Items from a data source:
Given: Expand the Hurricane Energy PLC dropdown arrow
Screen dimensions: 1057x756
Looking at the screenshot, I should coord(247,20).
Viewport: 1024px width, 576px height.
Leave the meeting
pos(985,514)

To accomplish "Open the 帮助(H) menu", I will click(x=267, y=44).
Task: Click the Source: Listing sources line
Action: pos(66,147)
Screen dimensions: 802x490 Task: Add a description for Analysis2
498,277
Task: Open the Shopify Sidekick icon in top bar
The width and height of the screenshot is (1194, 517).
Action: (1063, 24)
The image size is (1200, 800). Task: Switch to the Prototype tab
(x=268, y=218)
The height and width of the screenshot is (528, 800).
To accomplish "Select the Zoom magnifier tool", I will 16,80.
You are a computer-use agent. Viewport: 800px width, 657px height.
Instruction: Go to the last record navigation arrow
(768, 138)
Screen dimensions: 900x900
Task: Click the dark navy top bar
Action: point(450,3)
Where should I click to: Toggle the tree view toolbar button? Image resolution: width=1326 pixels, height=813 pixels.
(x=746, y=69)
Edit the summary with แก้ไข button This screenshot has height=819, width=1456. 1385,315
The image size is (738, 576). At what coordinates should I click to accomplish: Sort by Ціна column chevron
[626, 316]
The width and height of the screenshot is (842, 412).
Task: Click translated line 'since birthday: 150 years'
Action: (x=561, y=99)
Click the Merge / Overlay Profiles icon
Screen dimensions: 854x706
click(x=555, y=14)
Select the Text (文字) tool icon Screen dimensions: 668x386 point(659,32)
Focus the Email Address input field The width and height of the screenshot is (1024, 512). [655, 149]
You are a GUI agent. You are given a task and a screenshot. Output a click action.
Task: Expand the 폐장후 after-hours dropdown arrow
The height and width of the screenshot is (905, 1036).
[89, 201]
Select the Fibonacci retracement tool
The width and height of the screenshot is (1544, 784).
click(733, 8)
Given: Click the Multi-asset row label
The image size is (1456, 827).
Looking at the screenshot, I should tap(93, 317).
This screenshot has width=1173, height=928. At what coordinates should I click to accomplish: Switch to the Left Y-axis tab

## WHAT THE TASK REQUIRES:
The lines from the beginning of the records through the line containing "Task: Open the" should be reproduced exactly. Include nothing else.

## TASK ANSWER:
Given: Expand the Hurricane Energy PLC dropdown arrow
Screen dimensions: 1057x756
Looking at the screenshot, I should coord(247,20).
Viewport: 1024px width, 576px height.
Leave the meeting
pos(985,514)

To accomplish "Open the 帮助(H) menu", I will click(x=267, y=44).
Task: Click the Source: Listing sources line
Action: pos(66,147)
Screen dimensions: 802x490 Task: Add a description for Analysis2
498,277
Task: Open the Shopify Sidekick icon in top bar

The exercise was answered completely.